* Instructions to follow:
Would you set down all of the entries below exactly as they stand?
-- Given data follows --
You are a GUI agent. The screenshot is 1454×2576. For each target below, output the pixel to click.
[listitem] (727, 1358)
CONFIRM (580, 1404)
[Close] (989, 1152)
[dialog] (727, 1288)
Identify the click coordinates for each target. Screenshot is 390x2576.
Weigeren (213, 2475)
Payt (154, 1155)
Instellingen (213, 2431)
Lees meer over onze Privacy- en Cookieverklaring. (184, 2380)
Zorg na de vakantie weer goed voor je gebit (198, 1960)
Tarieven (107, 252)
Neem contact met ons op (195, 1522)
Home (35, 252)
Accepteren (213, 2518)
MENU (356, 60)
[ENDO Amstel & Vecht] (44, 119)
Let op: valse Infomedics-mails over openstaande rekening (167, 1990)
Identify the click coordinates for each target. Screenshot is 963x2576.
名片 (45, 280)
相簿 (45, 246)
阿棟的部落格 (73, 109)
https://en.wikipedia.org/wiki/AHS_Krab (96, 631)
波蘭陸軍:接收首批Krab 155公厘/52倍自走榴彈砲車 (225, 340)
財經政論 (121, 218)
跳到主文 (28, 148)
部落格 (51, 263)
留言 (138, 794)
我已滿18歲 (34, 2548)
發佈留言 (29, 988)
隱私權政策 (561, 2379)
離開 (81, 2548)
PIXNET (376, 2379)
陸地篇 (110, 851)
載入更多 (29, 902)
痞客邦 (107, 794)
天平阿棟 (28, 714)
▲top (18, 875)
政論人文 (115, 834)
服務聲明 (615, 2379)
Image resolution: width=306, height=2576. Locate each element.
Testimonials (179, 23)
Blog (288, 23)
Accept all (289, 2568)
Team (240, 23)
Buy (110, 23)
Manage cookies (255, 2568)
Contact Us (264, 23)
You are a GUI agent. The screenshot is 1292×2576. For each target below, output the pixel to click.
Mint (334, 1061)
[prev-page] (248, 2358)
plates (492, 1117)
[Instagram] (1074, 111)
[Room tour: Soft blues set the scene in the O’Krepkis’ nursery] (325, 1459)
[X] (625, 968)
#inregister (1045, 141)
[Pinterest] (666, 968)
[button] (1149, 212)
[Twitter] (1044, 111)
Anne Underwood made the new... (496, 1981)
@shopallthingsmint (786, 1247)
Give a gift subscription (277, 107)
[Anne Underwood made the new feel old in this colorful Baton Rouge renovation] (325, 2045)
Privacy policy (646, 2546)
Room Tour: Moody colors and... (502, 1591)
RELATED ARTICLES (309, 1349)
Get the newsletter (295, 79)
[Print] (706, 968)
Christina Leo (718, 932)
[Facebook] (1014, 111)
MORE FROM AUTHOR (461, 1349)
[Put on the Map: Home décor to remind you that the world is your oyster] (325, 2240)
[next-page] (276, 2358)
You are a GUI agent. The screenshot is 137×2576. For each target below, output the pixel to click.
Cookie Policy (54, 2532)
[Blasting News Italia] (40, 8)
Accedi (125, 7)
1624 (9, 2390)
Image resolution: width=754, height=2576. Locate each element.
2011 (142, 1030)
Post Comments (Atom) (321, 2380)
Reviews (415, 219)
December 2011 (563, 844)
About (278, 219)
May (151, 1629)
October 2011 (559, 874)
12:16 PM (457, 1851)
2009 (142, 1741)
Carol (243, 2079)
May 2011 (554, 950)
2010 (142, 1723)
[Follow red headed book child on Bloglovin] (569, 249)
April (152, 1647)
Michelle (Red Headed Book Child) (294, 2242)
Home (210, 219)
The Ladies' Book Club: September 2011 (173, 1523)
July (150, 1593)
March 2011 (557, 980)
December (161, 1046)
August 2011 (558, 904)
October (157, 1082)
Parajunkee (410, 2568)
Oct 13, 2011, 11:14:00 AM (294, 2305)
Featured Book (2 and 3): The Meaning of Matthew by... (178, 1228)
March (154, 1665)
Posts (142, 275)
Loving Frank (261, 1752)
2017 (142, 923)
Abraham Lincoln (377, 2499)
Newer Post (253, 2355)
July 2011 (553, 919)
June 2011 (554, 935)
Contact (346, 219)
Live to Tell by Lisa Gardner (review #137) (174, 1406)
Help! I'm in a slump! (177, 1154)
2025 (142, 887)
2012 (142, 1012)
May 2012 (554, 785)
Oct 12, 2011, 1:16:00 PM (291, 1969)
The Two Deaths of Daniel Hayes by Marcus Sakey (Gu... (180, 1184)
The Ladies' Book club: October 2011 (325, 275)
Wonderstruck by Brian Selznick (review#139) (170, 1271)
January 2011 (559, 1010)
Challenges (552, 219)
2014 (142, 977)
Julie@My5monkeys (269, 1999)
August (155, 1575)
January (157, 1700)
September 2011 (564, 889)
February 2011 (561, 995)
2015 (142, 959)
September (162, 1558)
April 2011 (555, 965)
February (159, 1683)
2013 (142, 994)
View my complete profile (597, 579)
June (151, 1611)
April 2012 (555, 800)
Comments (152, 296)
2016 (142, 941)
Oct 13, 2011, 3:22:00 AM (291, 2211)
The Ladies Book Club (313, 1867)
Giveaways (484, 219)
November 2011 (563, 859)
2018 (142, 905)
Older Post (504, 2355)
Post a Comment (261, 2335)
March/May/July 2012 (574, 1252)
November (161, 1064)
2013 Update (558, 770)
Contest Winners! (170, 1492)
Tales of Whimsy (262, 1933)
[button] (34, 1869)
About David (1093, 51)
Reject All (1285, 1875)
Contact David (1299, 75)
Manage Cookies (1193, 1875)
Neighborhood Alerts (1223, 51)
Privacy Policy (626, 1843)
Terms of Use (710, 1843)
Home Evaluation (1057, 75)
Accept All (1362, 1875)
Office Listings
-- Given data concluded --
* Task result:
You are a GUI agent. The screenshot is 1454×2576. For each target below, output the pixel to click.
[listitem] (727, 1358)
CONFIRM (580, 1404)
[Close] (989, 1152)
[dialog] (727, 1288)
Identify the click coordinates for each target. Screenshot is 390x2576.
Weigeren (213, 2475)
Payt (154, 1155)
Instellingen (213, 2431)
Lees meer over onze Privacy- en Cookieverklaring. (184, 2380)
Zorg na de vakantie weer goed voor je gebit (198, 1960)
Tarieven (107, 252)
Neem contact met ons op (195, 1522)
Home (35, 252)
Accepteren (213, 2518)
MENU (356, 60)
[ENDO Amstel & Vecht] (44, 119)
Let op: valse Infomedics-mails over openstaande rekening (167, 1990)
Identify the click coordinates for each target. Screenshot is 963x2576.
名片 (45, 280)
相簿 (45, 246)
阿棟的部落格 (73, 109)
https://en.wikipedia.org/wiki/AHS_Krab (96, 631)
波蘭陸軍:接收首批Krab 155公厘/52倍自走榴彈砲車 (225, 340)
財經政論 (121, 218)
跳到主文 (28, 148)
部落格 (51, 263)
留言 (138, 794)
我已滿18歲 (34, 2548)
發佈留言 (29, 988)
隱私權政策 (561, 2379)
離開 (81, 2548)
PIXNET (376, 2379)
陸地篇 (110, 851)
載入更多 (29, 902)
痞客邦 (107, 794)
天平阿棟 (28, 714)
▲top (18, 875)
政論人文 (115, 834)
服務聲明 (615, 2379)
Image resolution: width=306, height=2576. Locate each element.
Testimonials (179, 23)
Blog (288, 23)
Accept all (289, 2568)
Team (240, 23)
Buy (110, 23)
Manage cookies (255, 2568)
Contact Us (264, 23)
You are a GUI agent. The screenshot is 1292×2576. For each target below, output the pixel to click.
Mint (334, 1061)
[prev-page] (248, 2358)
plates (492, 1117)
[Instagram] (1074, 111)
[Room tour: Soft blues set the scene in the O’Krepkis’ nursery] (325, 1459)
[X] (625, 968)
#inregister (1045, 141)
[Pinterest] (666, 968)
[button] (1149, 212)
[Twitter] (1044, 111)
Anne Underwood made the new... (496, 1981)
@shopallthingsmint (786, 1247)
Give a gift subscription (277, 107)
[Anne Underwood made the new feel old in this colorful Baton Rouge renovation] (325, 2045)
Privacy policy (646, 2546)
Room Tour: Moody colors and... (502, 1591)
RELATED ARTICLES (309, 1349)
Get the newsletter (295, 79)
[Print] (706, 968)
Christina Leo (718, 932)
[Facebook] (1014, 111)
MORE FROM AUTHOR (461, 1349)
[Put on the Map: Home décor to remind you that the world is your oyster] (325, 2240)
[next-page] (276, 2358)
You are a GUI agent. The screenshot is 137×2576. For each target below, output the pixel to click.
Cookie Policy (54, 2532)
[Blasting News Italia] (40, 8)
Accedi (125, 7)
1624 (9, 2390)
Image resolution: width=754, height=2576. Locate each element.
2011 (142, 1030)
Post Comments (Atom) (321, 2380)
Reviews (415, 219)
December 2011 (563, 844)
About (278, 219)
May (151, 1629)
October 2011 (559, 874)
12:16 PM (457, 1851)
2009 (142, 1741)
Carol (243, 2079)
May 2011 (554, 950)
2010 (142, 1723)
[Follow red headed book child on Bloglovin] (569, 249)
April (152, 1647)
Michelle (Red Headed Book Child) (294, 2242)
Home (210, 219)
The Ladies' Book Club: September 2011 (173, 1523)
July (150, 1593)
March 2011 (557, 980)
December (161, 1046)
August 2011 (558, 904)
October (157, 1082)
Parajunkee (410, 2568)
Oct 13, 2011, 11:14:00 AM (294, 2305)
Featured Book (2 and 3): The Meaning of Matthew by... (178, 1228)
March (154, 1665)
Posts (142, 275)
Loving Frank (261, 1752)
2017 (142, 923)
Abraham Lincoln (377, 2499)
Newer Post (253, 2355)
July 2011 (553, 919)
June 2011 (554, 935)
Contact (346, 219)
Live to Tell by Lisa Gardner (review #137) (174, 1406)
Help! I'm in a slump! (177, 1154)
2025 (142, 887)
2012 (142, 1012)
May 2012 (554, 785)
Oct 12, 2011, 1:16:00 PM (291, 1969)
The Two Deaths of Daniel Hayes by Marcus Sakey (Gu... (180, 1184)
The Ladies' Book club: October 2011 (325, 275)
Wonderstruck by Brian Selznick (review#139) (170, 1271)
January 2011 (559, 1010)
Challenges (552, 219)
2014 (142, 977)
Julie@My5monkeys (269, 1999)
August (155, 1575)
January (157, 1700)
September 2011 (564, 889)
February 2011 (561, 995)
2015 (142, 959)
September (162, 1558)
April 2011 (555, 965)
February (159, 1683)
2013 (142, 994)
View my complete profile (597, 579)
June (151, 1611)
April 2012 (555, 800)
Comments (152, 296)
2016 (142, 941)
Oct 13, 2011, 3:22:00 AM (291, 2211)
The Ladies Book Club (313, 1867)
Giveaways (484, 219)
November 2011 (563, 859)
2018 (142, 905)
Older Post (504, 2355)
Post a Comment (261, 2335)
March/May/July 2012 (574, 1252)
November (161, 1064)
2013 Update (558, 770)
Contest Winners! (170, 1492)
Tales of Whimsy (262, 1933)
[button] (34, 1869)
About David (1093, 51)
Reject All (1285, 1875)
Contact David (1299, 75)
Manage Cookies (1193, 1875)
Neighborhood Alerts (1223, 51)
Privacy Policy (626, 1843)
Terms of Use (710, 1843)
Home Evaluation (1057, 75)
Accept All (1362, 1875)
Office Listings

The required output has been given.